— WHAT TO WORK ON —
Output word for word the lines from the one with "Where should I" to the final line of the data, both ends included, but skip the pictures.

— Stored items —

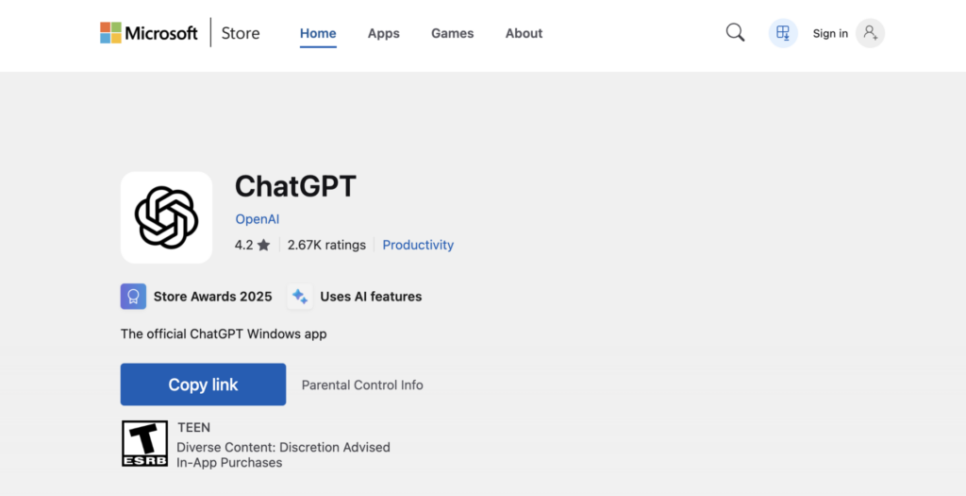Click the Microsoft logo in the header
This screenshot has height=496, width=966.
click(149, 33)
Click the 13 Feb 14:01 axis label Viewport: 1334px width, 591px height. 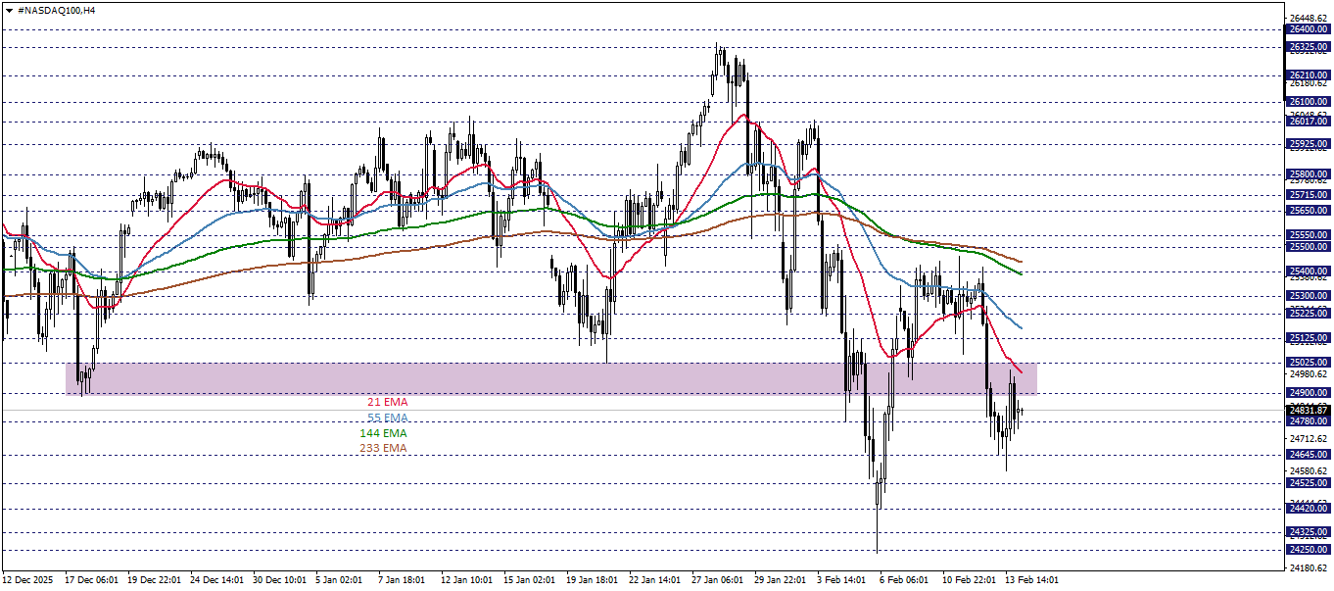1030,579
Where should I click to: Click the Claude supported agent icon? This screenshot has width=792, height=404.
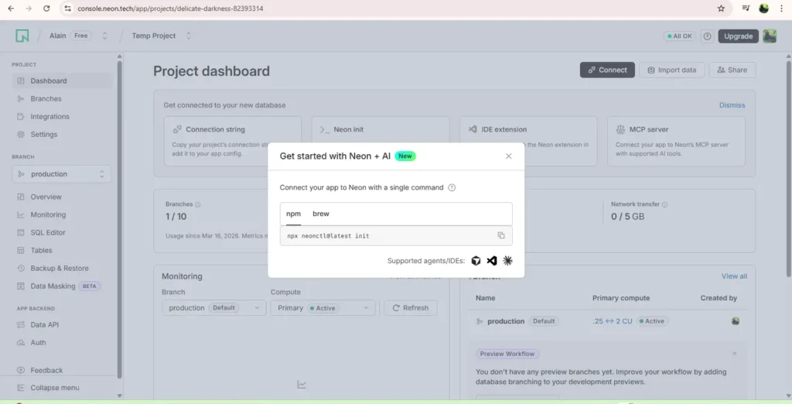(507, 261)
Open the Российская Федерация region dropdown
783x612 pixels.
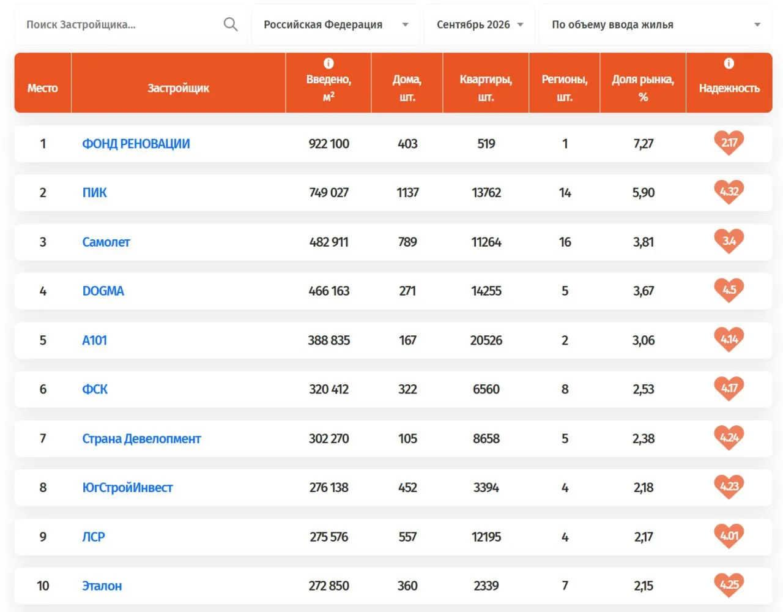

— SOLUTION TO THIS PROBLEM —
Where should I click to: Click the Claude supported agent icon? This screenshot has width=792, height=404.
(507, 261)
Open the Российская Федерация region dropdown
783x612 pixels.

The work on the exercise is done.